The Benefit of Hindsight

Determining if a buyers decision to purchase minerals (or a mineral sale from the owner’s perspective) was “good” or “bad” can only be done in hindsight.  Can a person who advises you to “never well” see into the future?  Was it good advice to “never sell” in January 2020 when buyers were making offers based on $60 oil only to see oil prices fall to sub-$20?

This is not to suggest that reality always underperforms relative to expectations.  For mineral buyers, some investments will be winners and some losers.  It is impossible to be right 100% of the time.

every individual has his or her own risk-tolerance threshold

A Transfer of Risk 

Selling and buying are, at their core, simply a transfer of risk.  This is true for any type of investment. If an owner chooses to hold onto her minerals, she hopes oil prices rise, wells get drilled and that they outperform production expectations.  If this happens, with the benefit of hindsight we can say not selling was a “good” decision.  Conversely, if the oil prices fall and the wells underperform or never get drilled, not selling was a “bad” decision.  Someone taking a “I’ll wait and see” approach is simply willing to take these risks on herself.  Someone who chooses to sell transfers them to the buyer.  Neither position is more “right” than the other at the time of sale.  The determination of whether to hold or sell was “good” or “bad” can only be done in the future; and only with the benefit of hindsight.

Personal Considerations

every situation is unique…People are unique

It’s worth saying again: every situation is unique.  People are unique.  Everyone has their own risk tolerance.  Some people have lots of money and do not need more, others aren’t so lucky.  Some people don’t want to have to worry about actively managing assets, others revel in it.

There is no such thing as a “one size fits all” answer when it comes to important decisions.  Anyone who says “this” is what you should do, regardless of what “this” is referring to, without knowing anything about your personal beliefs, tolerances and circumstances is being presumptuous.

Recap

  • The decision to sell or hold minerals is a personal one.  Every situation is unique.  
  • Information asymmetry is a real thing, but is mostly negated by the competition of our free-market. 
  • A mineral sale is effectively a transfer of risk.
    • By holding, an owner takes on the risk that oil prices do not fall, wells are drilled and productive and that operators stay in business. 
    • By selling, these risks shift to the buyer.  Sometimes buyers reap rewards for taking these risks, other times it will cost them. 
  • Only with the benefit of hindsight can we judge the “rightness” or “wrongness” of a hold v. sell decision.  Doing so without the benefit of hindsight implies someone can see into the future.  

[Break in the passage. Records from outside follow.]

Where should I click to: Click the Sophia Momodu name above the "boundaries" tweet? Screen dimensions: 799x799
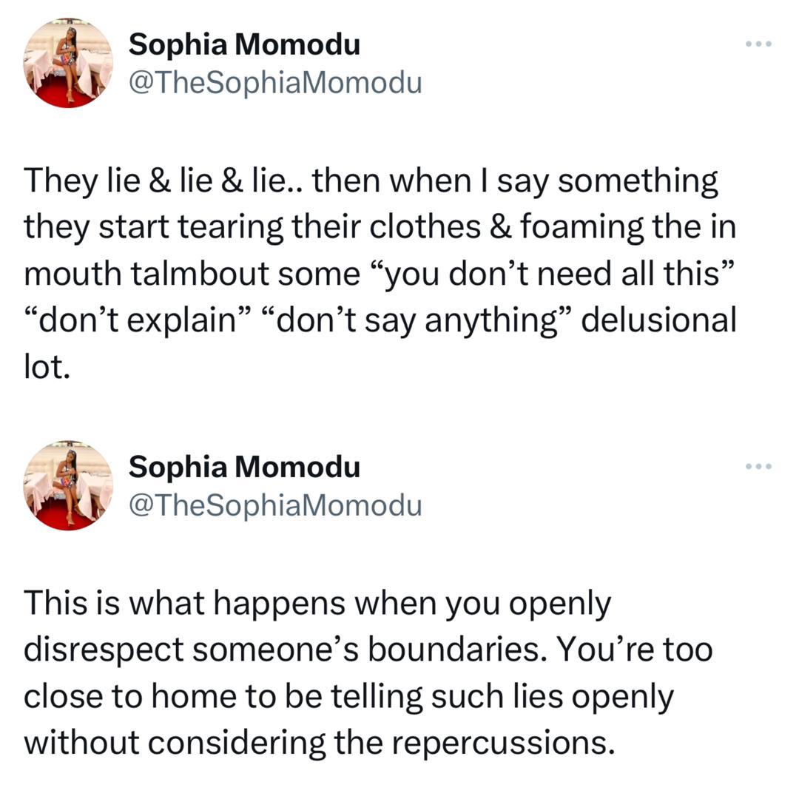pos(244,467)
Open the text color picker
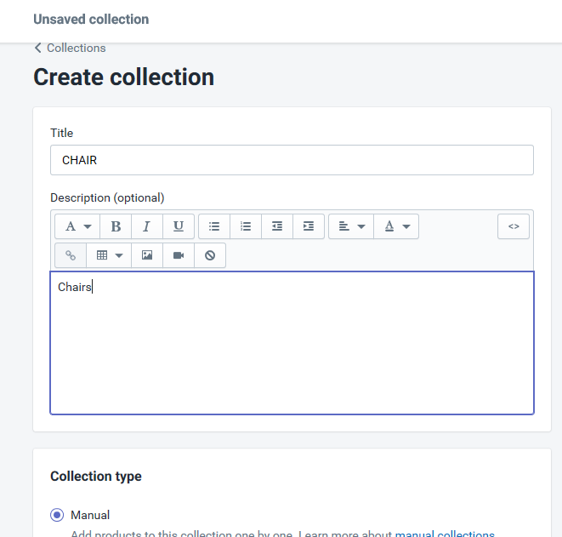 (396, 226)
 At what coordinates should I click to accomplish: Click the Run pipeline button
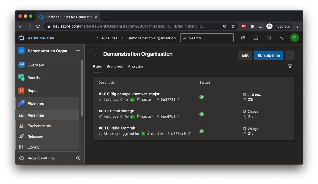pyautogui.click(x=268, y=55)
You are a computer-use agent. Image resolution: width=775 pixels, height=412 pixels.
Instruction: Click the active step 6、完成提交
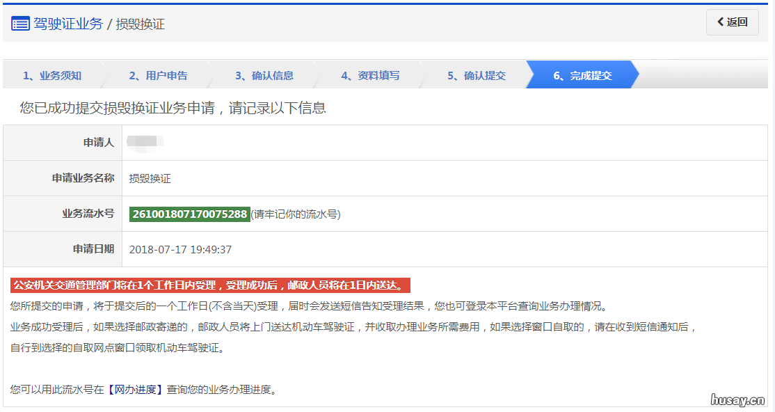coord(584,74)
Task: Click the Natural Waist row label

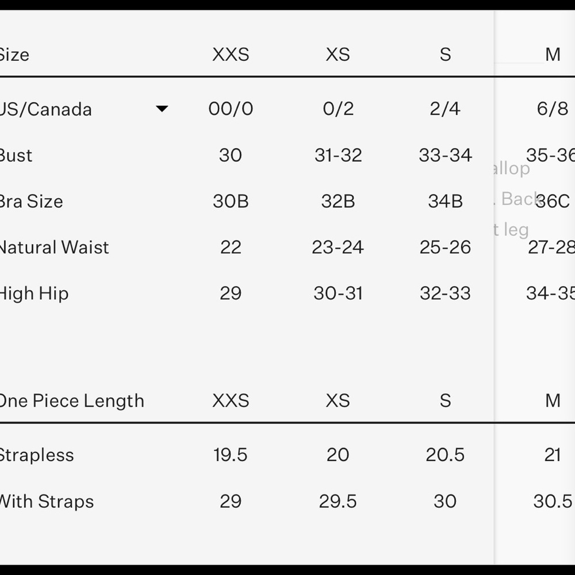Action: pyautogui.click(x=54, y=247)
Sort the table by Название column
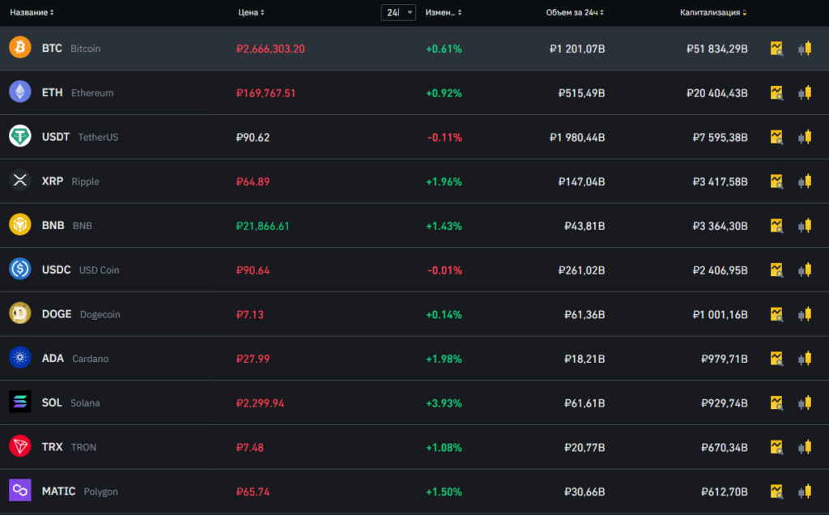The height and width of the screenshot is (515, 829). [x=32, y=13]
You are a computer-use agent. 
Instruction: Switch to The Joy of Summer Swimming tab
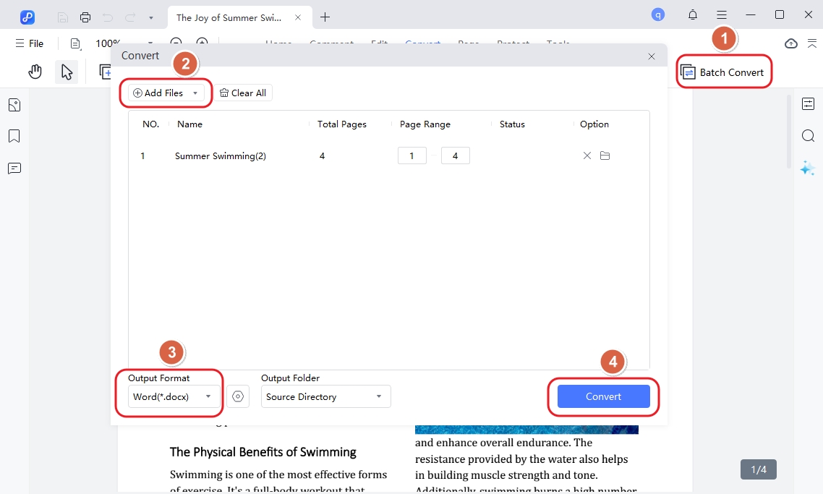(228, 17)
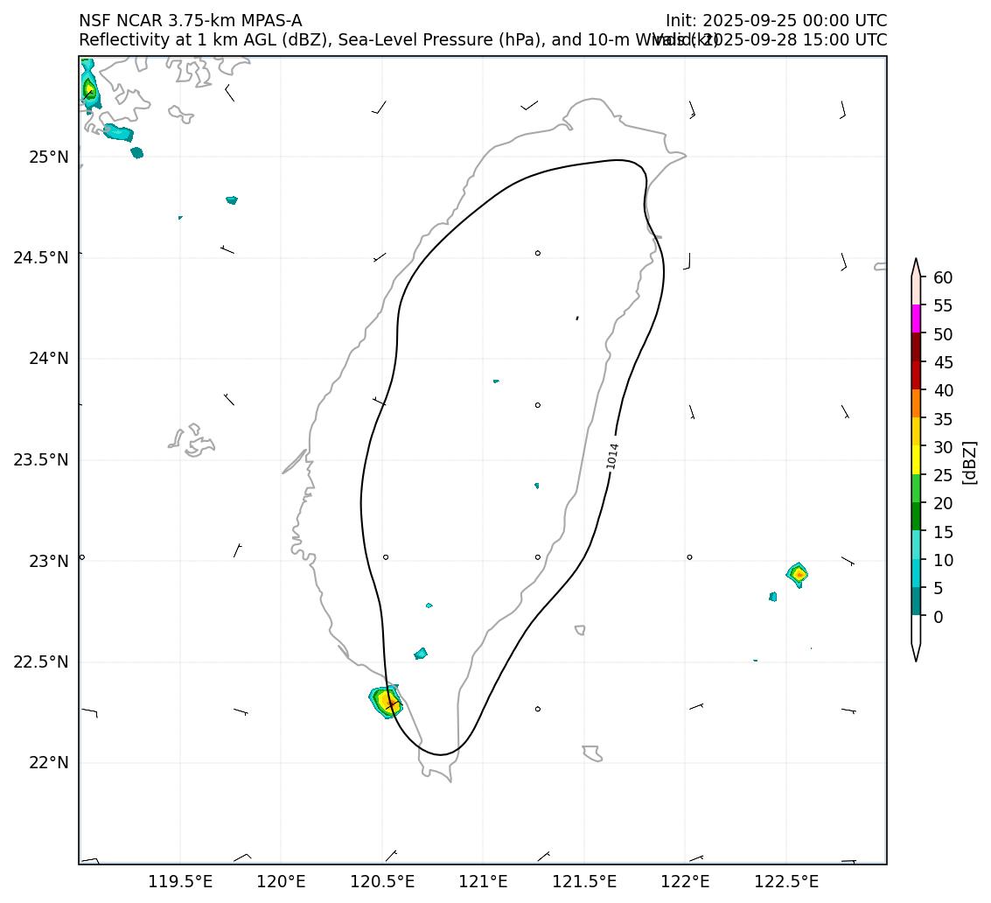The height and width of the screenshot is (903, 991).
Task: Click the 25°N latitude axis label
Action: point(48,158)
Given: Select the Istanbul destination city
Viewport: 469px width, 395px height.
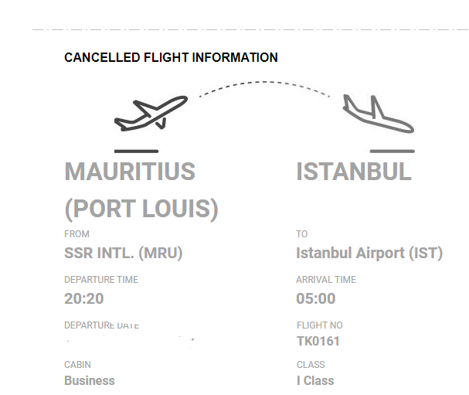Looking at the screenshot, I should (x=354, y=171).
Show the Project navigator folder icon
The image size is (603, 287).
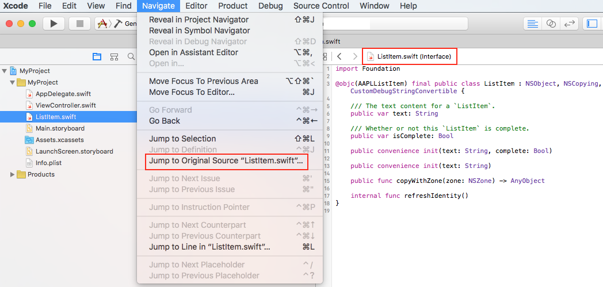click(97, 56)
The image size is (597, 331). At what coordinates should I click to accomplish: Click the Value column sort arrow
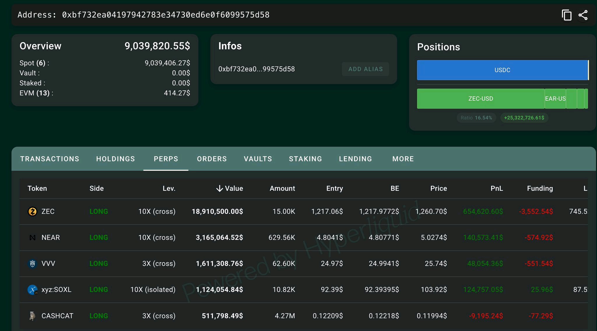[x=220, y=189]
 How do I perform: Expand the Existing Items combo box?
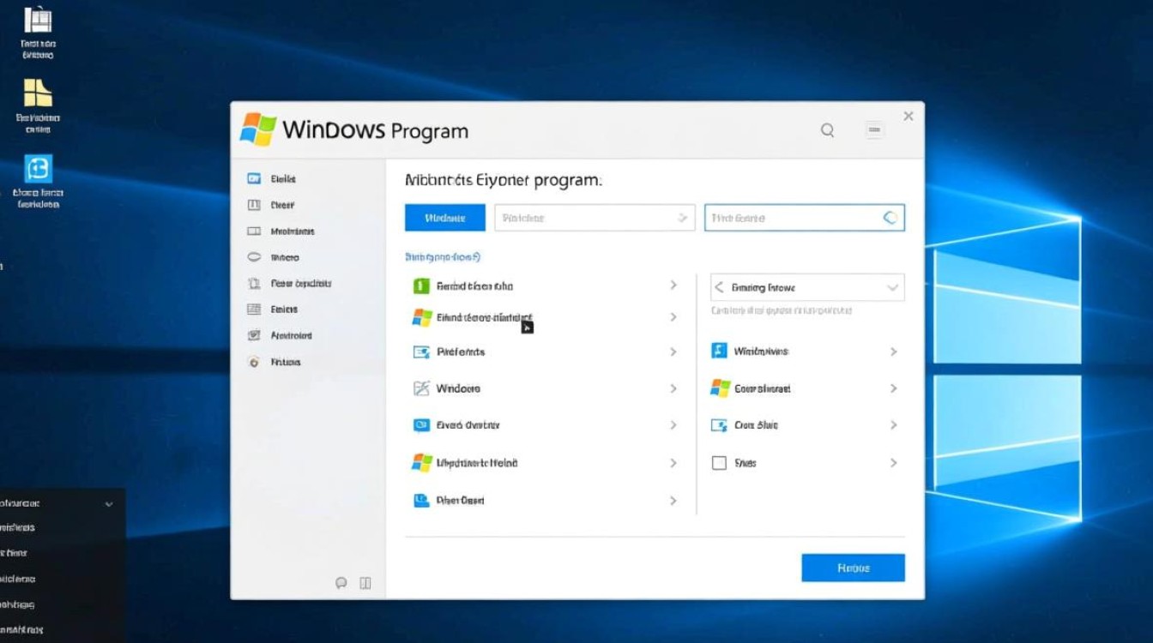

The next installment in the series explores the risks inherent to owning minerals.

4 COMMENTS

  1. I’m a mineral owner in Wyoming, just north of Colorado border. I got a lease offer from “EOG” … what does that mean?

    • I’m assuming you own in Laramie County. EOG is an oil and gas company – one of the better ones out there in my opinion. They are offering you a lease, which should include a bonus payment and a royalty (should be 20%), for the right to extract your oil and gas. For most people, signing a lease is the best route to go, unless you want to actually be a full-partner in some oil wells, which costs a lot of money and is obviously very risky.

  2. This seems like an odd topic at a time when there is probably not much interest in buying, however, I was curious to know how the rise (of fall) in value from the time of inheritance to the time of sale is determined when paying capital gains tax

    • This is a common question, one that warrants a full post (in the works). I am not an accountant or a tax attorney, but the short answer is if you were to sell in this current environment, you’d almost certainly not owe any taxes, assuming you’ve owned for more than a year. Minerals are capital investments and thus subject to the much better capital gains tax as opposed to royalties, which are taxes at your ordinary rate. Keep your eyes peeled for the full post coming soon.